We have explained the change from the first- to second-generation large-scale agile development methods as having a major impact on coordination. The coordination mechanisms were decided on by the teams themselves when using the second-generation method; there were fewer intermediaries, and the reduction of dependencies between teams led to a decrease in inter-team coordination and an increase in intra-team coordination.

Our findings have implications for theory in that we have established the concepts of first- and second-generation large-scale agile developments, which can make future studies conceptually clearer. Compared with the initial findings on inter-team coordination (Edison et al. 2021), we develop propositions that we hope can form a basis for a new theory on coordination for the particular context of large-scale agile development.

For practitioners, we believe that the main implication of our findings is that they show the implications of change in a coordination strategy. Many organizations are considering large-scale agile methods (Dingsøyr et al. 2019b; Edison et al. 2021), but our study suggests that the choice of a coordination strategy might be a more important question than the selection of a method. We also provide a rich description of changes in coordination mechanisms when transferring from the first- to second-generation large-scale agile development frameworks, which will be helpful in the many organizations currently in this process.

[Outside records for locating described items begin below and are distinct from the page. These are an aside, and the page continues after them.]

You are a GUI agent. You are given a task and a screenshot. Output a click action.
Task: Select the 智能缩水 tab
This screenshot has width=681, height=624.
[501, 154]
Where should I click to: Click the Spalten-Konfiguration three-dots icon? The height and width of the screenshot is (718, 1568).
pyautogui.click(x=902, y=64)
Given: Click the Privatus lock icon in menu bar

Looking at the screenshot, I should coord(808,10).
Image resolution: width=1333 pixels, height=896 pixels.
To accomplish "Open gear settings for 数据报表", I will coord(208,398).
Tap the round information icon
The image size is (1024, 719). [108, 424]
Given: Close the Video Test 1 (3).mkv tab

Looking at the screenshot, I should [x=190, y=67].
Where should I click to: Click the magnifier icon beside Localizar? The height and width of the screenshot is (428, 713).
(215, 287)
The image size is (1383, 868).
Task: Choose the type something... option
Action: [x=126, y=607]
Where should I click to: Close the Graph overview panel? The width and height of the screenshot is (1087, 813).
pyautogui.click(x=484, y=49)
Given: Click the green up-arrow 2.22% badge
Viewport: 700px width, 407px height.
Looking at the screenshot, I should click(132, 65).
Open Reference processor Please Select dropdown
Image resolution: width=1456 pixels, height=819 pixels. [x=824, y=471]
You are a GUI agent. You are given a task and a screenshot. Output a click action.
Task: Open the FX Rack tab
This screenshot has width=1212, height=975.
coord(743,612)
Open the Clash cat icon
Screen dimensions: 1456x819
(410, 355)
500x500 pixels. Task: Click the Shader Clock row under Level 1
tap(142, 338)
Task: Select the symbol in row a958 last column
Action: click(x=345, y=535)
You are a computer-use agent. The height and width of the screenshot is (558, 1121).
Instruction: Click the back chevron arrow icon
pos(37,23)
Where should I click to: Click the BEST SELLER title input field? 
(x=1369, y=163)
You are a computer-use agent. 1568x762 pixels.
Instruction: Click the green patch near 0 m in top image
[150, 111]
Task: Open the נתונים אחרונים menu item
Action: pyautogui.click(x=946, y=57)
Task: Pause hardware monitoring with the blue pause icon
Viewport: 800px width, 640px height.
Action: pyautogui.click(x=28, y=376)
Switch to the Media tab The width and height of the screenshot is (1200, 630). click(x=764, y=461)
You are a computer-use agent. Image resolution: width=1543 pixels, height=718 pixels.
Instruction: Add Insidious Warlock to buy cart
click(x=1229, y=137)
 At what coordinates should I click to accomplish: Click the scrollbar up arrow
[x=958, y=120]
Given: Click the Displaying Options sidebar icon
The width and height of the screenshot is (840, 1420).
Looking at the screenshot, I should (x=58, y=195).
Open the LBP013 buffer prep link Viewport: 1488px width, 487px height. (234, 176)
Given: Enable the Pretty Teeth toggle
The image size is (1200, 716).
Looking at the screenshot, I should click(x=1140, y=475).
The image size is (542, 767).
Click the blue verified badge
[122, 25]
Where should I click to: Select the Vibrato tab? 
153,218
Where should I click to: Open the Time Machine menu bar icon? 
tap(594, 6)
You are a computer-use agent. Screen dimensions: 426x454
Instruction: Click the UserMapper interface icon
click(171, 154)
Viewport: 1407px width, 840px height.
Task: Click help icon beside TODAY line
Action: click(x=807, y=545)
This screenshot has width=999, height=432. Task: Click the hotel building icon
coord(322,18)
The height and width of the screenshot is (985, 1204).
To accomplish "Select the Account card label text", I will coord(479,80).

With the extended use of second-generation methods, we hope that future studies could first test the propositions in contexts other than that of our study, with other instances of first- and second-generation large-scale agile methods and other configurations of project complexity, uncertainty and project success. Second, we suggest exploring changes in coordination practices over time in arrangements in which much of the coordination is at the team level—in environments with a high degree of autonomy. Third, we hope that studies on coordination could further our understanding of inter-team coordination by examining coordination between different types of teams, for example, the types suggested in the practitioner literature, such as feature teams and platform teams, as well as other supporting teams in organizations (Skelton and Pais 2019).